Watch this Ask the Expert session to learn about the analytics process model.
Watch the webinar
Join Professor Bart Baesens as he discusses the key requirements of a good analytical model including accuracy, interpretability, profitability, operational efficiency and compliance. He’ll also cover how to boost the performance of analytical models and review emerging challenges in analytics. During this webinar you will learn:
The key requirements of a good analytical model.
How to boost the performance of analytical models.
The emerging challenges in analytics.
The questions from the Q&A segment held at the end of the webinar are listed below and the slides from the webinar are attached.
Q&A
For the Call Detail Record, is it fair to score customers in terms of their network?
I think it is very important to ask customer consent first such that they are aware of what data is being collected and how it is used. Do note that a privacy concern can also create a new opportunity such as financial inclusion in this case.
If interpretability is important, can you please discuss the usefulness of neural networks.
If you want to use neural networks, you can make them interpretable in various ways. We cover this in our Fraud Analytics Course. You can use several different techniques such as Partial Dependence plots or ICE (Individual Conditional Expectation) plots. They allow you to see the impact of one particular variable on the target as modeled by the neural network on a variable by variable basis. You can also use Shapley Values. It’s a technique that allows you to understand how a neural network reasons and the patterns it captures inside and what it models. It looks at how individual variables contribute one by one to impact the output. This allows you to open up neural network black boxes with the techniques mentioned above.
Did any of the books you wrote talk extensively about feature engineering? If not, can you recommend a good book on this topic?

* Task set *
**1.** According to the webinar page, which course covers making neural networks interpretable?
**2.** Rewrite the webinar page starting at "Watch the webinar" and ending at "of analytical models.", substituting "predictive" for "analytical".
**3.** Write what follows the final sentence of the webinar page.

* Excerpted data *
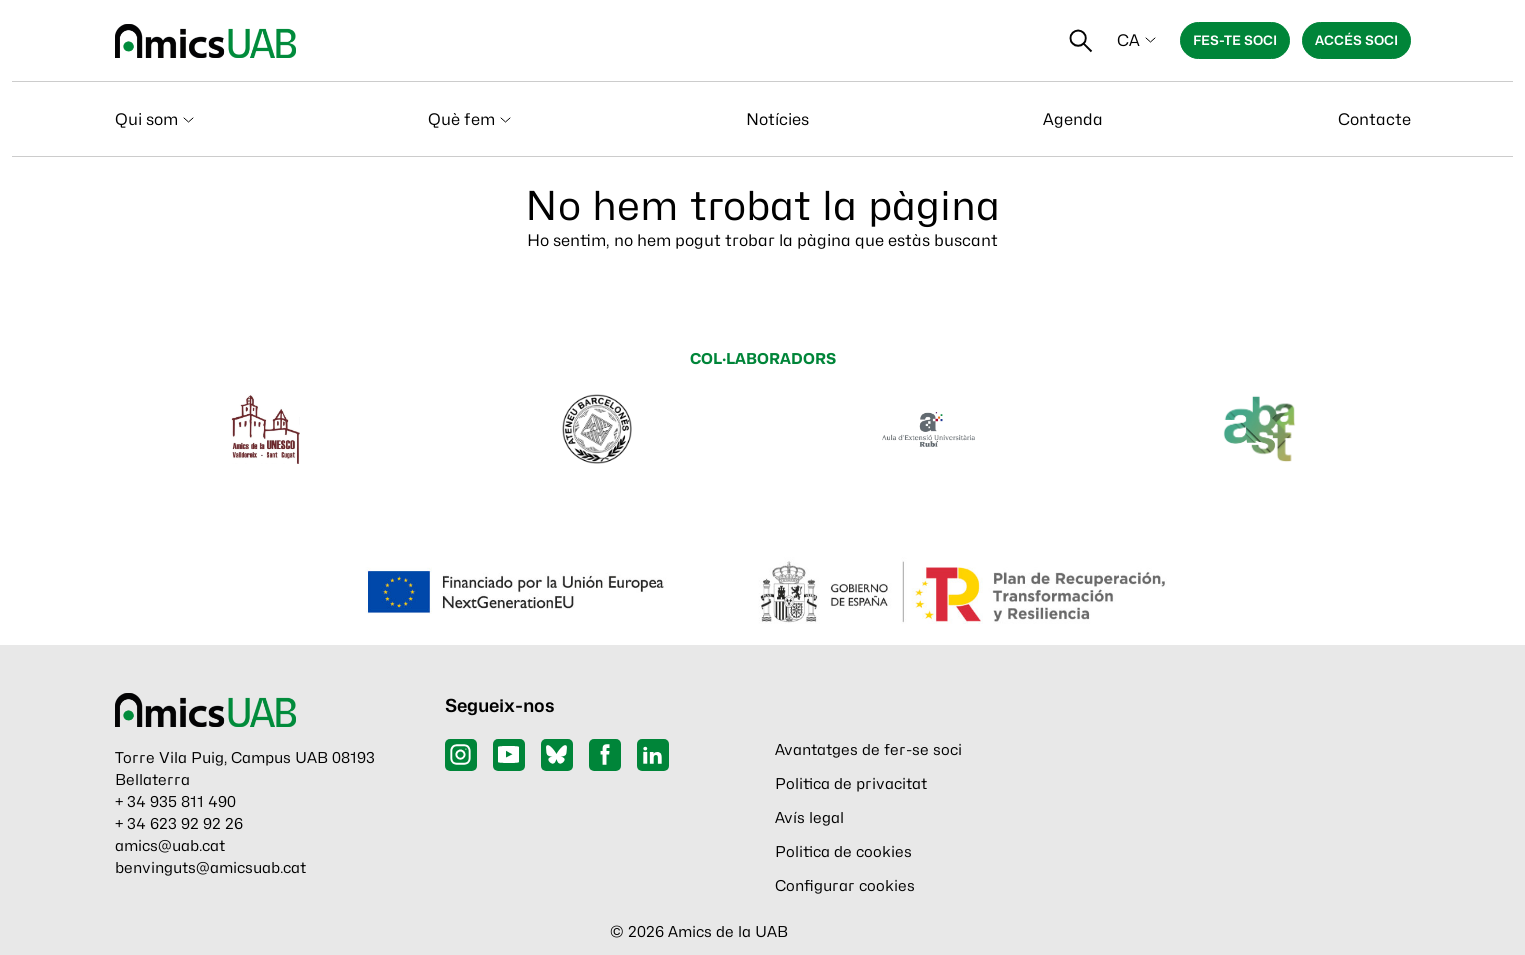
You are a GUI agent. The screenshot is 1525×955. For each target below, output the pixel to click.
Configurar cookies (845, 886)
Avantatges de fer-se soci (868, 750)
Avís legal (809, 818)
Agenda (1073, 119)
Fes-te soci (1235, 40)
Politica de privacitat (851, 784)
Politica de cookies (843, 852)
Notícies (777, 119)
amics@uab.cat (170, 846)
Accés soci (1356, 40)
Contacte (1374, 119)
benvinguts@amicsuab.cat (210, 868)
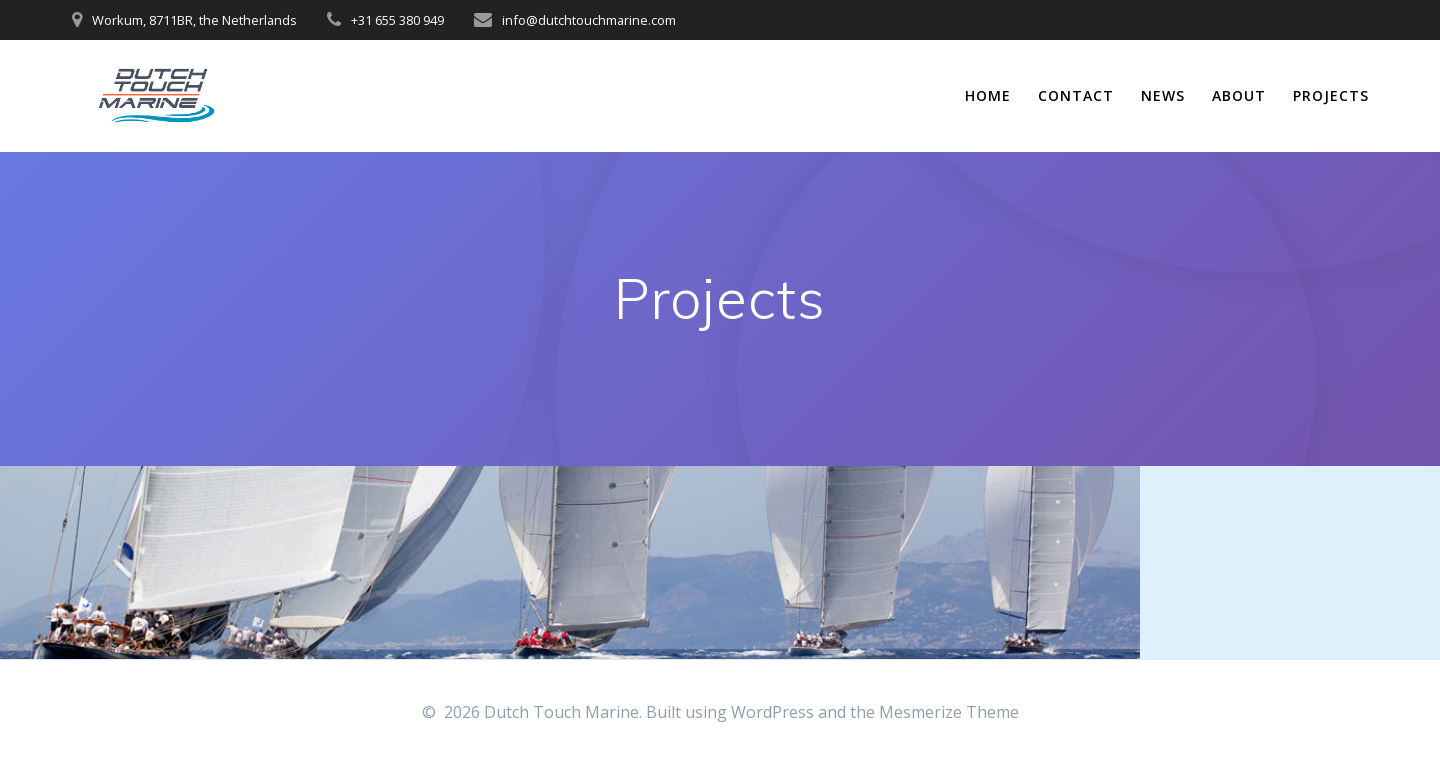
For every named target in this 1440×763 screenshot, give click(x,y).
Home (988, 95)
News (1163, 95)
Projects (1331, 95)
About (1239, 95)
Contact (1076, 95)
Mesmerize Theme (949, 712)
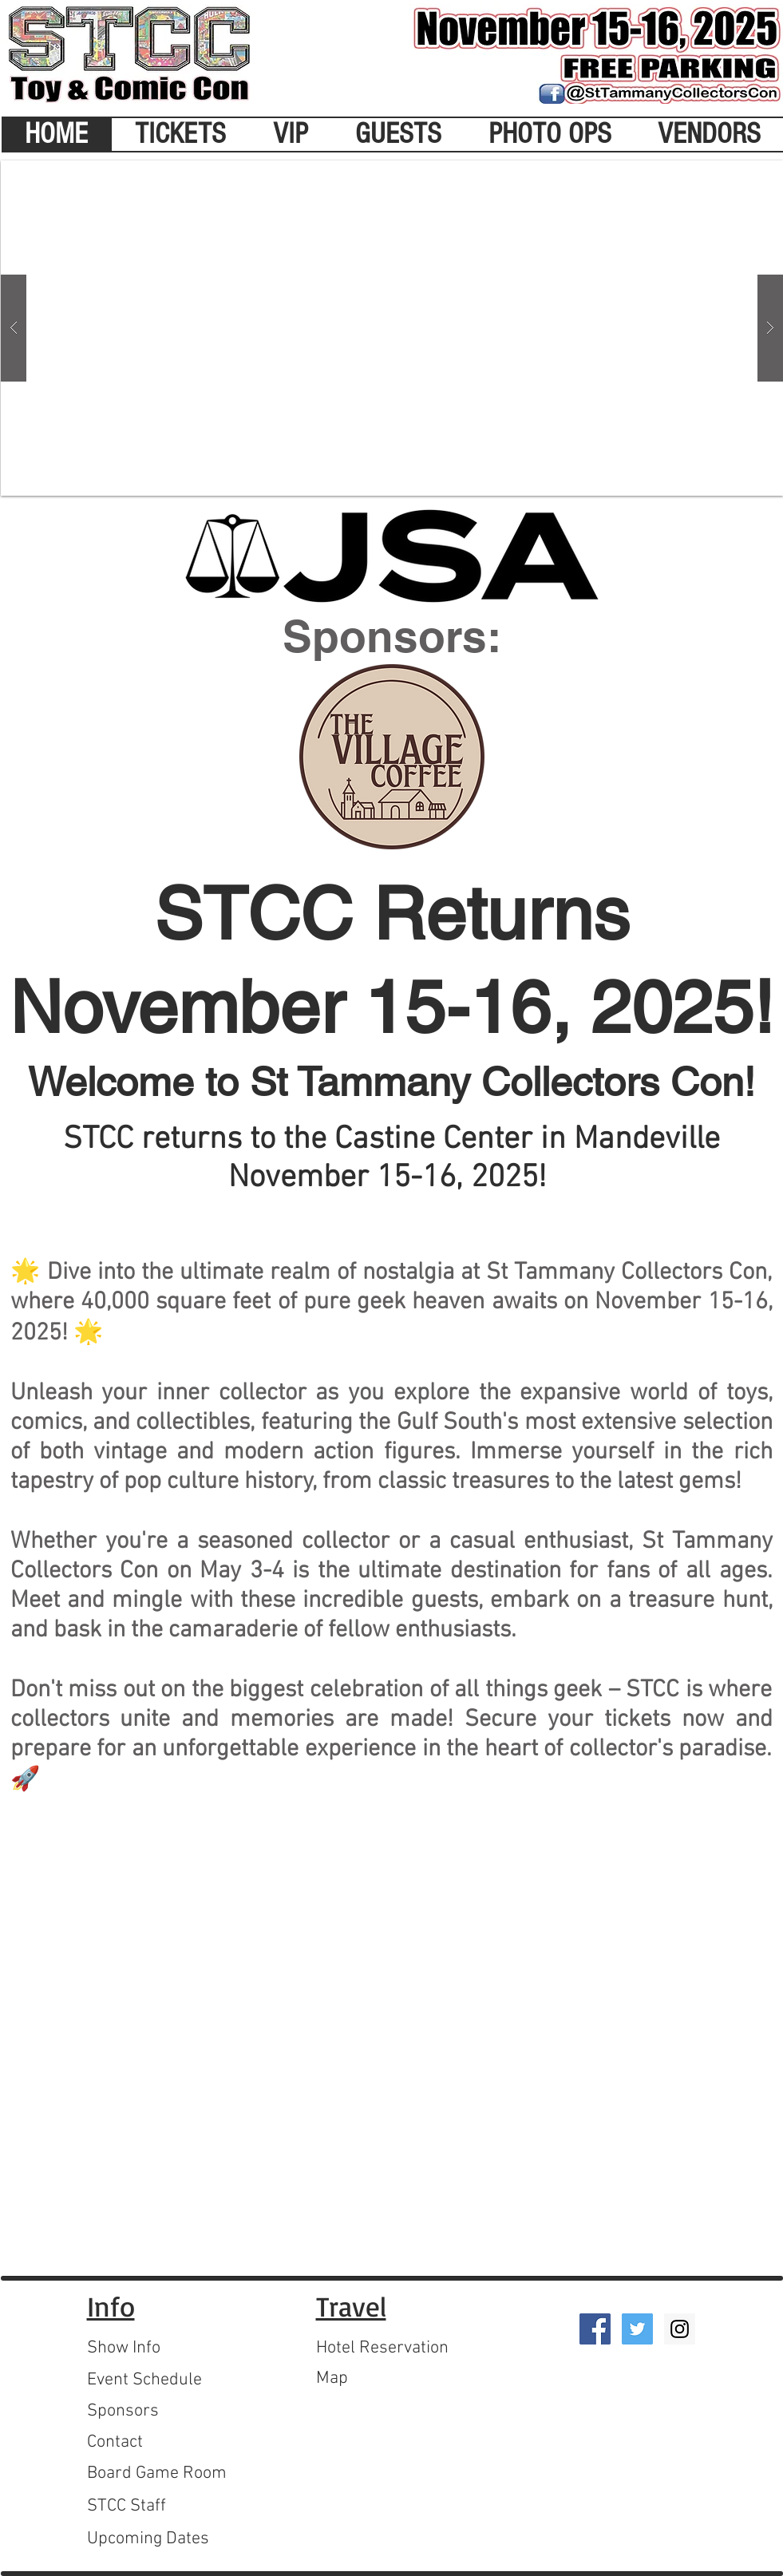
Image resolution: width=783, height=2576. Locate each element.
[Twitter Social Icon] (637, 2329)
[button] (392, 328)
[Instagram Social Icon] (679, 2329)
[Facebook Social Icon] (595, 2329)
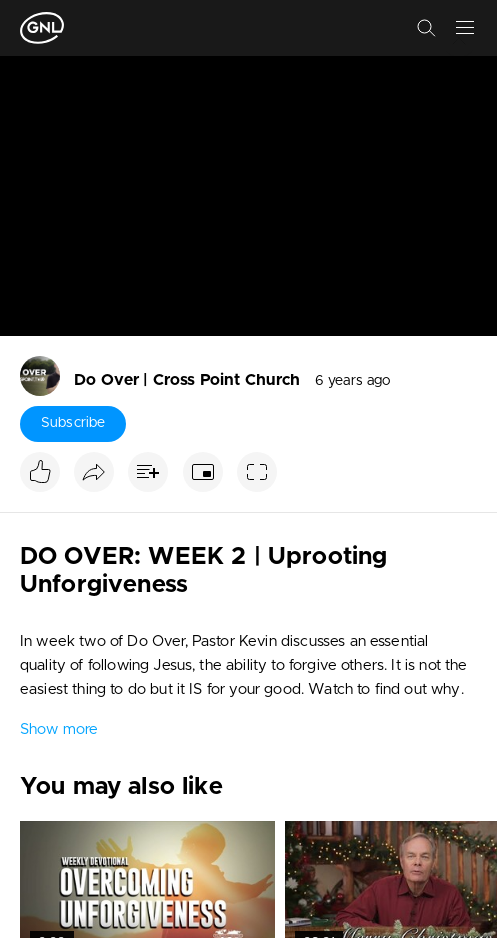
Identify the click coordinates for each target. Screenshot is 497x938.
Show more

* In response *
**1.** The Fraud Analytics Course.

**2.**
Watch the webinar
Join Professor Bart Baesens as he discusses the key requirements of a good predictive model including accuracy, interpretability, profitability, operational efficiency and compliance. He’ll also cover how to boost the performance of predictive models and review emerging challenges in analytics. During this webinar you will learn:
The key requirements of a good predictive model.
How to boost the performance of predictive models.

**3.**
My book on Fraud Analytics has a whole chapter on how you can featurize a social network. It also has information on how to model the effect of time on an output.
What are the steps you usually take to define which transformation should be applied for each feature?
You can start off with easy transformations like logistic regression. That gives you a benchmark and then you look a complex model. I usually use XGBoost. I look at the difference between the two in terms of profit and AUC. If it’s negligible, we ignore it. If it’s not (usually greater than 3% AUC), then we try to bridge the gap between the logistic regression model and XGBoost by applying Yeo-Johnson transformations on each of the variables individually, limiting them as much as possible.
How do you choose lambda in the Yeo-Johnson transformation?
Split your data into three sets: training, validation, and test. You specify a grid of lambda values from -5 to +5. You build each model with the Yeo-Johnson transformation on your training set and look at the AUC (area under the ROC curve) or profit on the validation set. Select the lambda that gives you the best performance of AUC or profit on the validation set. Then you build the final model on your training set, combined with the validation set and evaluate its performance on your independent test set.
Do you suggest that systems be designed to meet security requirements in locales where the organization may not yet be conducting business in case it does so in the future?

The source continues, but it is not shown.